As an elephant hunter, the inflection point I've always liked best comes during the months immediately before and after a credible product launch. During this period the only things that matter are revenue and the market's expectations for future ramp rates. It's generally the time when blue-sky premiums climb from an average of $20 million to something closer to $200 million. It's usually hard to pinpoint a specific revenue level that marks the inflection point, but it's also safe to assume that the magic will happen somewhere between $10 million and $40 million in annual revenue. In my experience there's no other time in the life cycle of a company that offers higher medium-term appreciation potential.

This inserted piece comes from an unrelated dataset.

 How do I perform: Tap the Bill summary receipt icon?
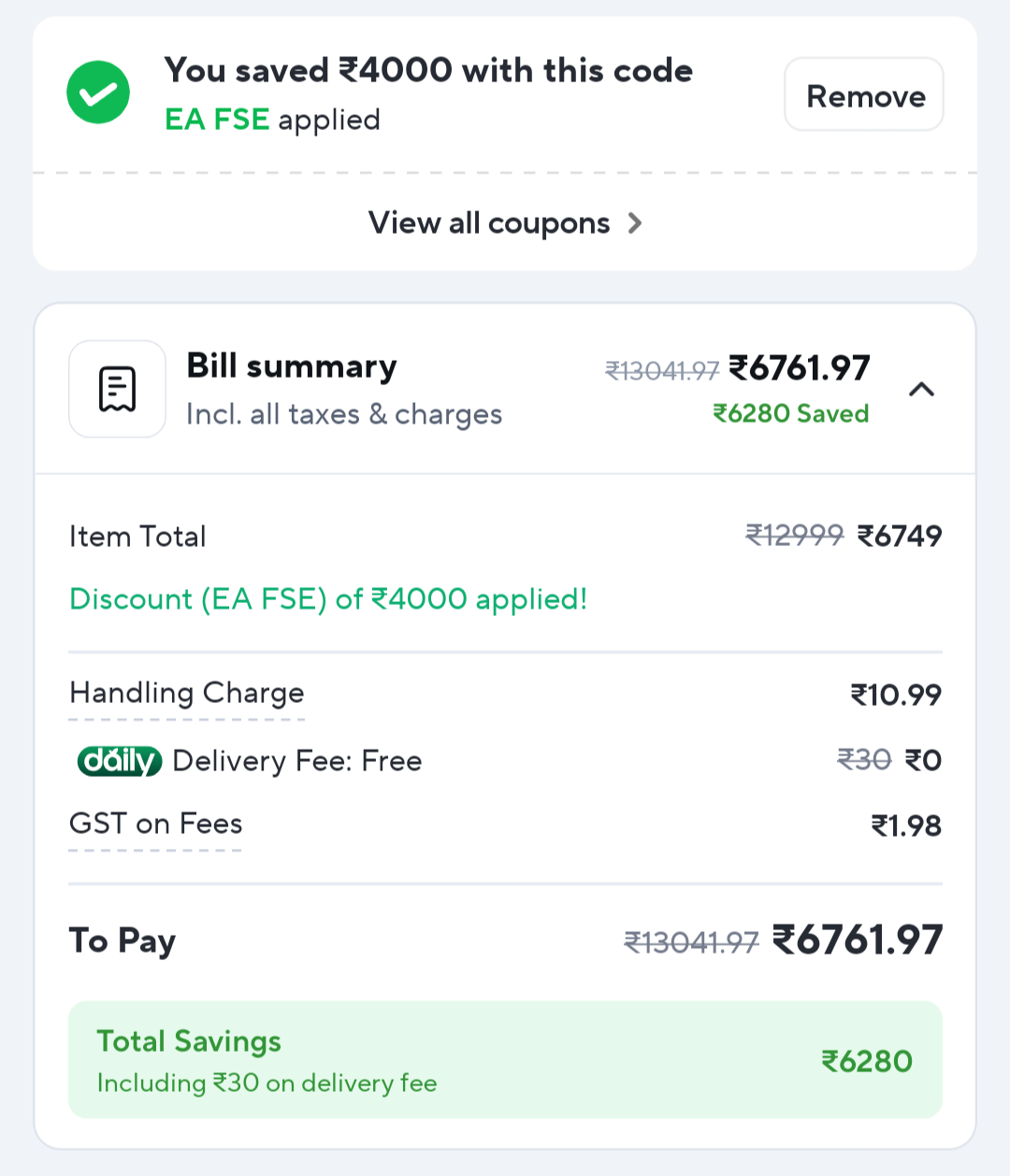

Of the four technology developers I track, the two with the clearest visible paths to a substantial revenue ramp are Beacon and Axion. Beacon recently commissioned its Stephenstown frequency regulation facility and is planning to build a second facility in Pennsylvania later this year. The two facilities should generate annual revenues of $12 to $24 million, depending in large part on the final disposition of a pending pay-for-performance tariff proposal. While $12 million in revenue would likely keep Beacon in the technology development class for a while, approval of the pay-for-performance tariff would probably be enough to move it up into the transition class. Once Axion completes the validation and certification of its automated second generation electrode fabrication line and begins shipping products for demonstration testing by several first tier manufacturing customers, it should be well on the way.
Disclosure: Author is a former director of Axion Power International (AXPW.OB) and holds a substantial long position in its common stock.